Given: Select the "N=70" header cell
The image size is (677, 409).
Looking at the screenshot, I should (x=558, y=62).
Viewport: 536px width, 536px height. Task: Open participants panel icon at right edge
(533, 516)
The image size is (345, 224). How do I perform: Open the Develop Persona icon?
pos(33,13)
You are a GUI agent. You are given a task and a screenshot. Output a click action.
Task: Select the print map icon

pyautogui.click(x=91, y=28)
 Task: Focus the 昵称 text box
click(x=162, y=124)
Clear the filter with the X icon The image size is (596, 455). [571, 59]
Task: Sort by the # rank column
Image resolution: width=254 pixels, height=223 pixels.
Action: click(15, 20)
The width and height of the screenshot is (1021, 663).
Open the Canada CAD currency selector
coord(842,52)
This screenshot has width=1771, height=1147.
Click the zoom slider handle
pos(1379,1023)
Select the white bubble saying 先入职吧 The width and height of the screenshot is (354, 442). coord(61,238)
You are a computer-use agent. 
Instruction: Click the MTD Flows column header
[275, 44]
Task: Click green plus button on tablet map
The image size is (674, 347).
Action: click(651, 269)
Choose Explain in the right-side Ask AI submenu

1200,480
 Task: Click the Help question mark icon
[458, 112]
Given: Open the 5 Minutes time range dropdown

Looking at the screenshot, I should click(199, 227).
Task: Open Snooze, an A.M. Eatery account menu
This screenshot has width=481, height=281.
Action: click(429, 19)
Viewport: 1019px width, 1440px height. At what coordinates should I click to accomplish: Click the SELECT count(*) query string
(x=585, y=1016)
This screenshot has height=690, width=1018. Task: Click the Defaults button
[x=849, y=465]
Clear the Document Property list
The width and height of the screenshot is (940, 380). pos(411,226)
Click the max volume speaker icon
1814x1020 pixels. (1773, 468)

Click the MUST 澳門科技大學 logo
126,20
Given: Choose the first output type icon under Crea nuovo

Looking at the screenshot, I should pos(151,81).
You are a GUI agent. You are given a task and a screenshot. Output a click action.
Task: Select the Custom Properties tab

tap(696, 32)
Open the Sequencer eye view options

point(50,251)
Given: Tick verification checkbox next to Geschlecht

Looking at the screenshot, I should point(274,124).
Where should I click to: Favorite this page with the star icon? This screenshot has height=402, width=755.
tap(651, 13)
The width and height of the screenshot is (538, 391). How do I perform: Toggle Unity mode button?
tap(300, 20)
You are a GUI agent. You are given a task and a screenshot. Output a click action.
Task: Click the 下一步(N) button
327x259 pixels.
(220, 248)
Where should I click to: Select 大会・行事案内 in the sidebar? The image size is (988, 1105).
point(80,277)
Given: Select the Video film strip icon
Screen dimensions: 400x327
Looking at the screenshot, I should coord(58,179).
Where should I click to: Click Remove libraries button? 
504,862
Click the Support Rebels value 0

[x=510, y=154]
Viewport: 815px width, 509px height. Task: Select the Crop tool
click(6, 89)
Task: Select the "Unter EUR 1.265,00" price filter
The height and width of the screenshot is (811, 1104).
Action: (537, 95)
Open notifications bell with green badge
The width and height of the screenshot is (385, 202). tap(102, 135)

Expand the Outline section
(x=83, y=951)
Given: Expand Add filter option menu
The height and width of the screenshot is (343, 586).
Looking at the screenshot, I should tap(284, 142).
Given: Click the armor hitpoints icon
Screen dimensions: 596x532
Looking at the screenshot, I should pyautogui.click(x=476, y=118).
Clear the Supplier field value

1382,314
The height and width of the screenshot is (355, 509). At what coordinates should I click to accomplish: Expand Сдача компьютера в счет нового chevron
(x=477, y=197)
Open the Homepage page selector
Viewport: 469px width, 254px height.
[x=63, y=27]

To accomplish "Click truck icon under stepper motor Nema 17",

:::::

What to do
Copy out the rows word for word, starting with the line containing "This screenshot has height=690, width=1018." and ending with the line containing "1814x1020 pixels. (1773, 468)".

Solution for this task
This screenshot has height=690, width=1018. Task: Click the Defaults button
[x=849, y=465]
Clear the Document Property list
The width and height of the screenshot is (940, 380). pos(411,226)
Click the max volume speaker icon
1814x1020 pixels. (1773, 468)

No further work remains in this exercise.